→ About this exercise: Your task is to retype, exactly, the line containing "Where should I click to: Expand" and every later line through the end of the listing, with pictures omitted.

→ Exercise materials:

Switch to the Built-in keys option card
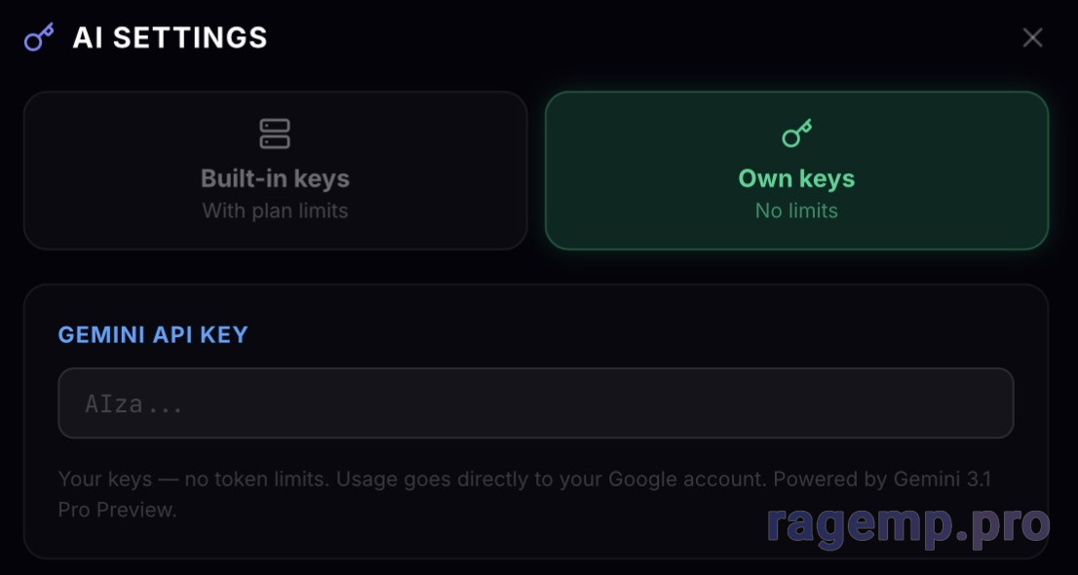This screenshot has width=1078, height=575. (275, 171)
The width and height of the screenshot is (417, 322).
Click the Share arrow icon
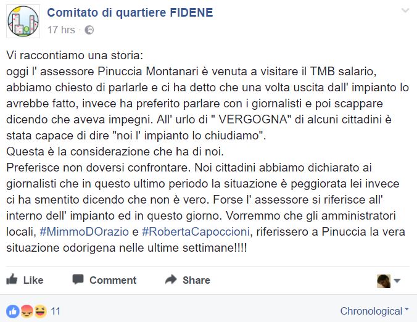click(171, 279)
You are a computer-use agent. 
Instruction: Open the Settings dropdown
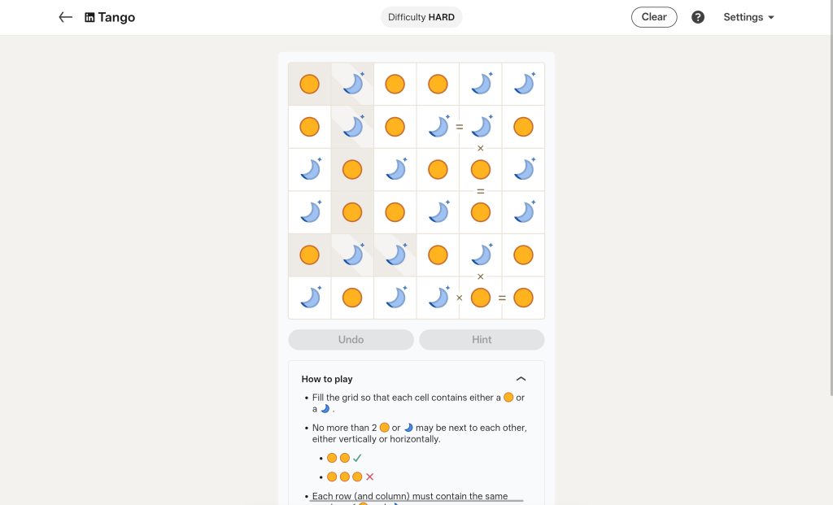coord(748,16)
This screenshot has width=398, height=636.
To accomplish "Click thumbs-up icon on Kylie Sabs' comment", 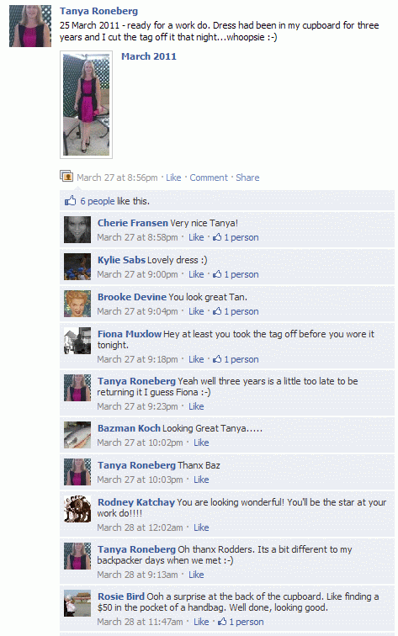I will coord(217,273).
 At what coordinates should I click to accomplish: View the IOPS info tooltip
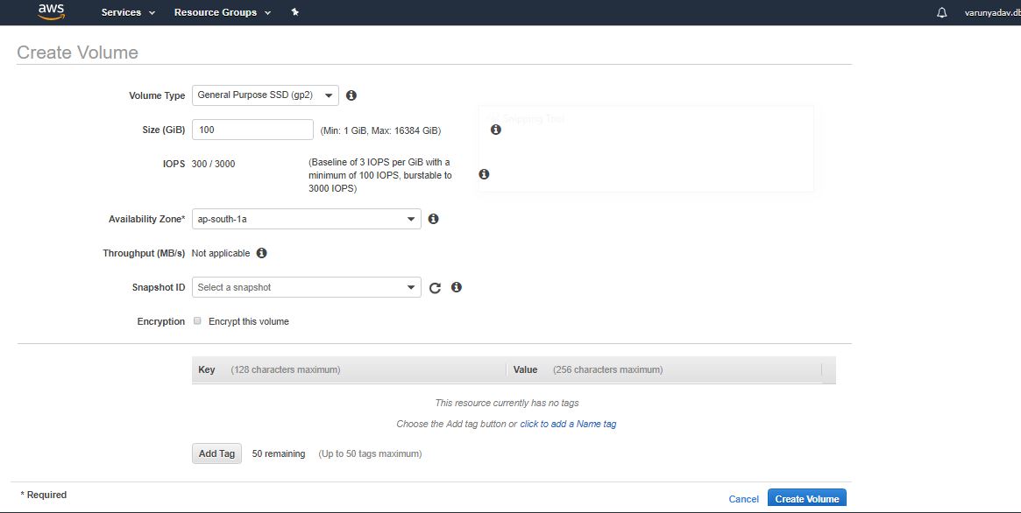pos(483,174)
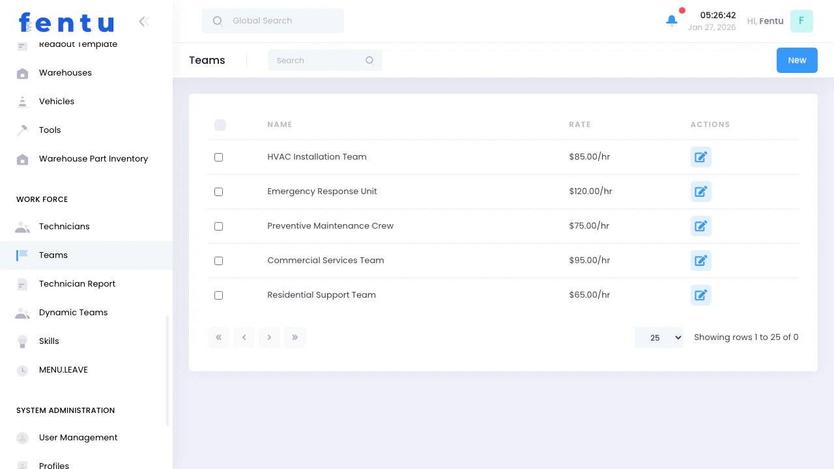Click the notification bell icon
The height and width of the screenshot is (469, 834).
(x=672, y=20)
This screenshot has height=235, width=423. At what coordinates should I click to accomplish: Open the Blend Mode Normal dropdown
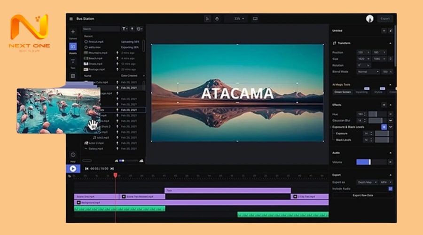pyautogui.click(x=368, y=72)
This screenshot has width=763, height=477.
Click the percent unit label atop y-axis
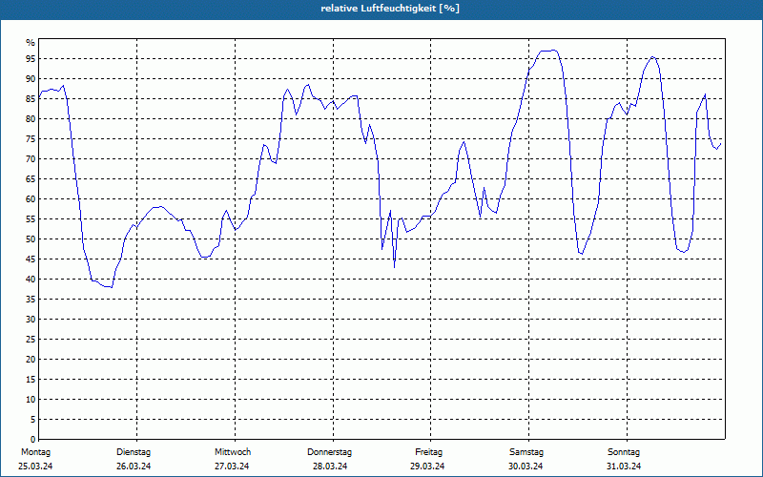(x=31, y=43)
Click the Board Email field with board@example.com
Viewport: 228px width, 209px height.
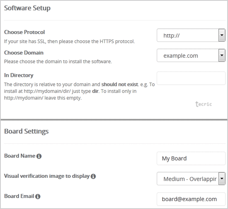click(191, 199)
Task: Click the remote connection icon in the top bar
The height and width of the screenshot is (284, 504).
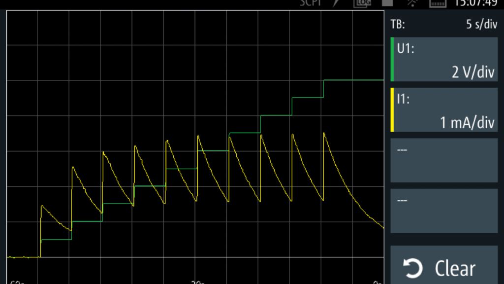Action: 412,3
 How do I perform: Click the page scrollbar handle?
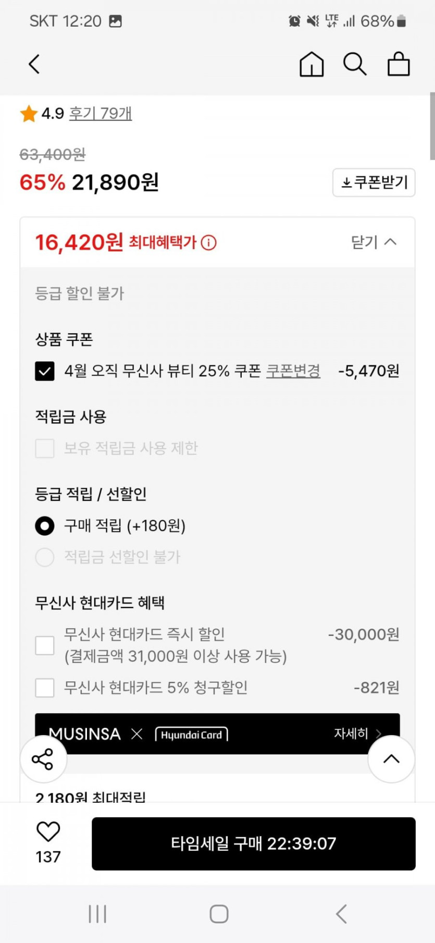tap(432, 126)
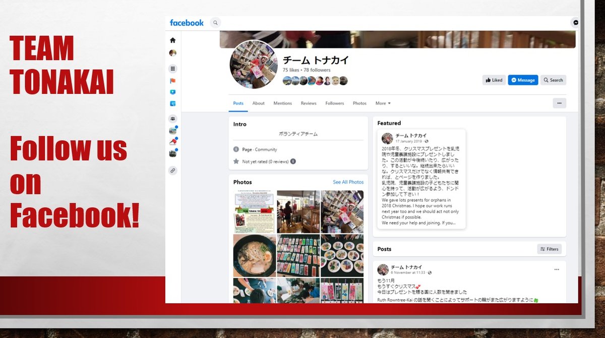The width and height of the screenshot is (605, 338).
Task: Click the blue Message button
Action: [523, 80]
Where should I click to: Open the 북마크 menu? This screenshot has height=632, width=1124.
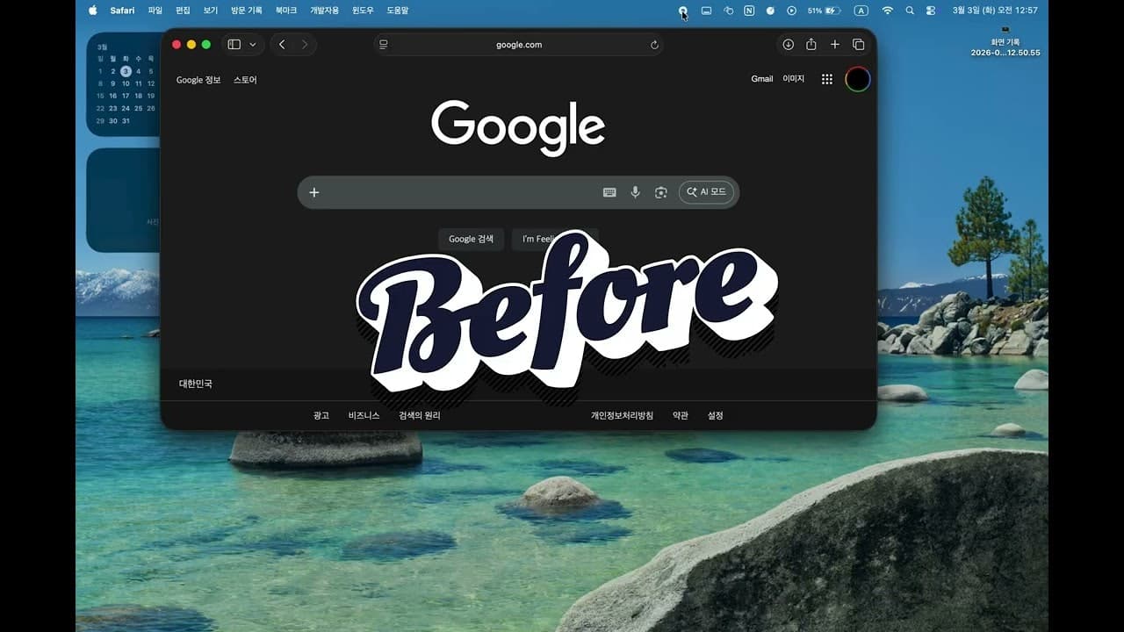coord(285,11)
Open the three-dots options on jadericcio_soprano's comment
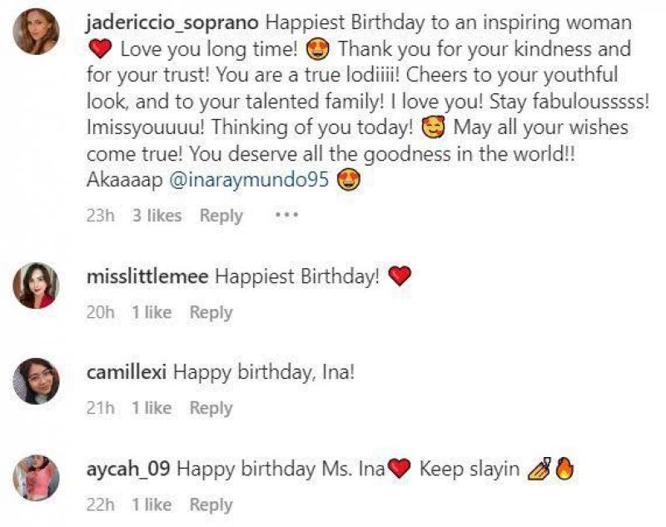 coord(286,215)
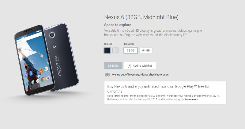The width and height of the screenshot is (245, 129).
Task: Add the Nexus 6 to Wishlist
Action: pos(140,66)
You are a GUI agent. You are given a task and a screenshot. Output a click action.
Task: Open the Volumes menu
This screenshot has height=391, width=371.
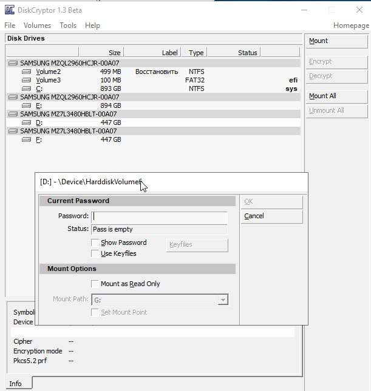(x=37, y=25)
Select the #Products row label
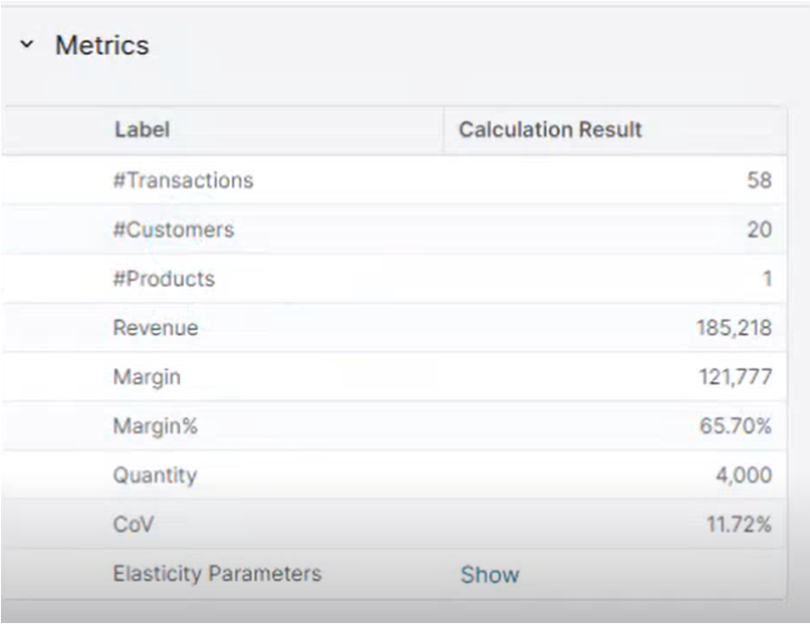This screenshot has height=624, width=810. pyautogui.click(x=164, y=279)
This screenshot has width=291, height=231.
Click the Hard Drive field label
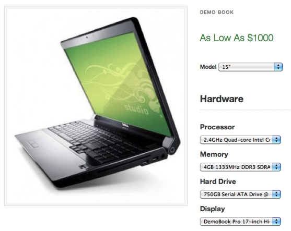click(218, 181)
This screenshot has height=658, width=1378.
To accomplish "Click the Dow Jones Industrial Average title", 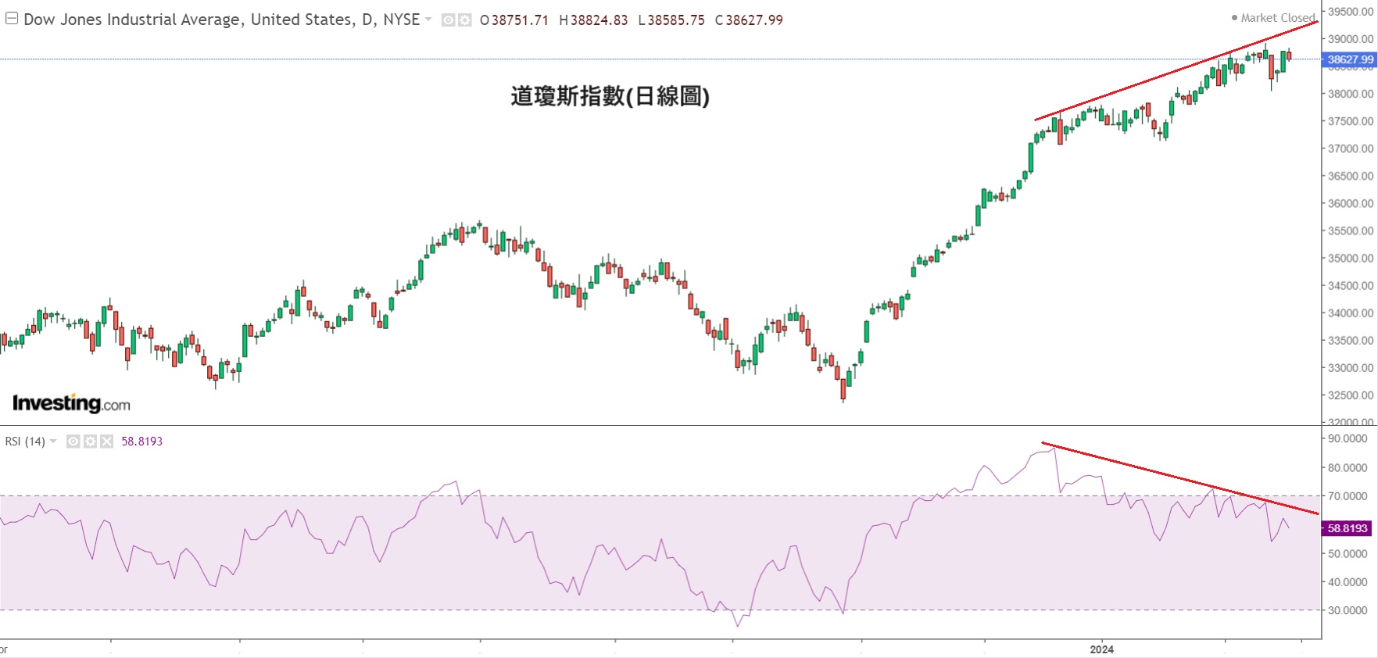I will click(221, 20).
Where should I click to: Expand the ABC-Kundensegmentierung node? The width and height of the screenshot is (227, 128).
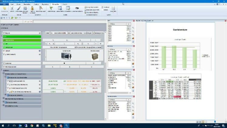coord(4,99)
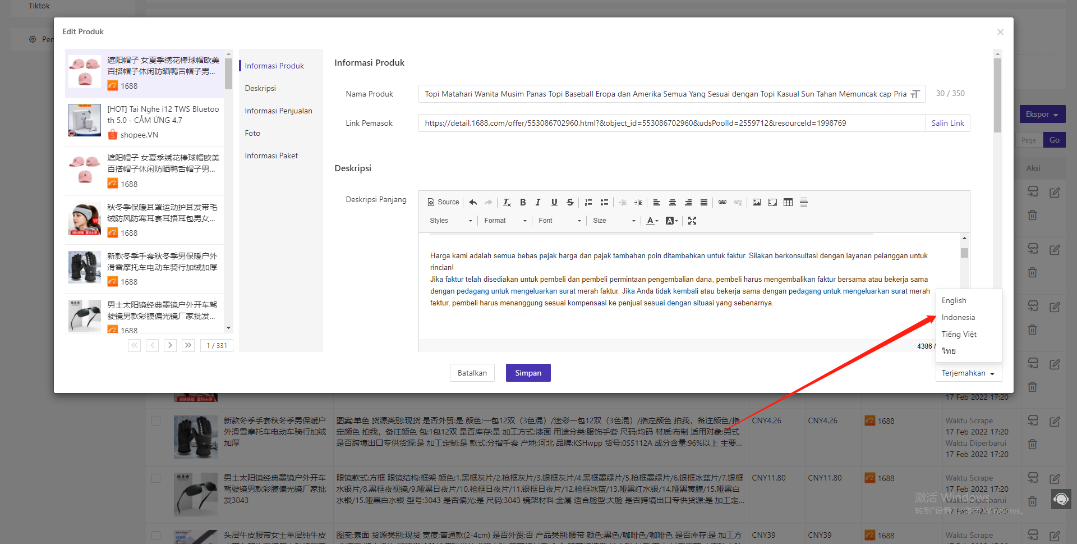Click the undo arrow in the editor

point(473,202)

→ Solution to this exercise:
Where should I click to: Expand the ABC-Kundensegmentierung node? The width and height of the screenshot is (227, 128).
coord(4,99)
Click the undo arrow in the editor

point(473,202)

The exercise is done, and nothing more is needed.